At the same time I opened a studio under Galloway's Drug Store. I taught classes there for a year or two and began putting on entertainments for various groups.I remember every Christmas we went to Tranquille School for the Handicapped to entertain and they loved it. We also were invited to perform at the local movie theatre called The Empress.

During this time I met Richard Alston James Gee and he swept me off my feet. We were married on July 30, 1942. Eight years later in 1949, Maureen Alana Gee was born and two years later our second child was born. We called her Janice Louise. When Maureen was four years old I thought she might like to begin dance lessons but there were no teachers at that time. I decided to teach her myself. I phoned a few friends to invite them to join us. Well, I didn't anticipate how many calls I would get! At first I taught them in a neighbor's rumpus room, then the next fall I opened a studio downtown. We finally decided to build a larger home and include a real studio with proper sprung floor. We moved in around 1956 and I had over 150 students studying ballet, modern jazz, tap and highland dancing. Every summer I went off to study in the U.S.A., Banff and Vancouver to add to my knowledge.

During the next few years I taught in two Summer Schools of the Arts, entered hundreds of competitors in various dance festivals and became extremely busy.
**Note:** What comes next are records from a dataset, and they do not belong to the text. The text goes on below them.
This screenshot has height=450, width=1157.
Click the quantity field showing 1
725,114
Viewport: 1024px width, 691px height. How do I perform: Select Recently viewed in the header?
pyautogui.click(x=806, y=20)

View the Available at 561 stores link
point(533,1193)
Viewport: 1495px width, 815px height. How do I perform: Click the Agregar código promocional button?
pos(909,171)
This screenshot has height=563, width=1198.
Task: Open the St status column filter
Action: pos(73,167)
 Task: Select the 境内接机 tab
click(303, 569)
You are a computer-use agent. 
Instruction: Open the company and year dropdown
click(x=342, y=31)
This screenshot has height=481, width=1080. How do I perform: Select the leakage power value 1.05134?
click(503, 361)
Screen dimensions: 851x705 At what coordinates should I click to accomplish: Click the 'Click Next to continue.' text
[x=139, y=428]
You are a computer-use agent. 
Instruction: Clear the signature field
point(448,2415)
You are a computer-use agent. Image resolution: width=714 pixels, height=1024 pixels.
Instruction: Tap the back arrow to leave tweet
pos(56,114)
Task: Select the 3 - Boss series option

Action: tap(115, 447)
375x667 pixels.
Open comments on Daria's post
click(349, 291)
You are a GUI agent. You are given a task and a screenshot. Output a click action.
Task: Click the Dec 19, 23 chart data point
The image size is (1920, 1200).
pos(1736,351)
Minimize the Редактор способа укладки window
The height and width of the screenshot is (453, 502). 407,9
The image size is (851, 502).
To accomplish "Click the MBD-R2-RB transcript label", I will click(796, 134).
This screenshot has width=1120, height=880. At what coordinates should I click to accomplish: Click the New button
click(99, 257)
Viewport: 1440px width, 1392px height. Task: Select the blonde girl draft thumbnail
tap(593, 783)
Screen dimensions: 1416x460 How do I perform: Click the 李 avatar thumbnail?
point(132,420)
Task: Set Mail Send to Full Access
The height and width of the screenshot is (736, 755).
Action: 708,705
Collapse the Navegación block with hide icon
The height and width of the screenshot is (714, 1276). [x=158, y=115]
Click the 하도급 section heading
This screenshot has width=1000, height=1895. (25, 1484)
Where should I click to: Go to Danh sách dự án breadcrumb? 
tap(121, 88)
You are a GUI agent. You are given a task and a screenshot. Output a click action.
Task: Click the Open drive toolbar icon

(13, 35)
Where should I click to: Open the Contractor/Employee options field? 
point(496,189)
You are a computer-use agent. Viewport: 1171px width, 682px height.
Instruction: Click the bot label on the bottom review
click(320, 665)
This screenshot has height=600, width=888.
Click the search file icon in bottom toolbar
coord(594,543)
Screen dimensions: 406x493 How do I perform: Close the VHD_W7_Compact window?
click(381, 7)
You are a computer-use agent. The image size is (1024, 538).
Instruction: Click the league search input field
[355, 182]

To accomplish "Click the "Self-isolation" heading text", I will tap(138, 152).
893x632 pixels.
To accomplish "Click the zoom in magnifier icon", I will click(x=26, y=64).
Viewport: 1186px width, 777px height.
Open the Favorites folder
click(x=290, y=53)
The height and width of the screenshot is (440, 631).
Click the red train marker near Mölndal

I decided to hire some extra instructors since I had opened three new studios.My pupils performed in concerts, high school productions, music festivals and had many, many awards.

My own two daughters were winning as often as any. Jan chose to take a great interest in tap and jazz and Maureen loved the ballet, jazz and national dance. Both my daughters had a turn at teaching some of the younger children and then they were off to the University of British Columbia.

And so time marched on. I was exceedingly busy, and I was tired. It was 1971 and Jim and I decided to retire. We moved to Victoria, then the Parkesville and to Qualicum. When Jim passed away in 1999, I decided it was time to move to Vancouver to be with my daughters.

For many years I was still teaching seniors or other retired folk mostly as a volunteer and was still teaching at Kerrisdale Seniors Community Centre as a member of the Seniors Choir when I turned 87. I finally had to retire from that too and I said Amen to a happy and successful career.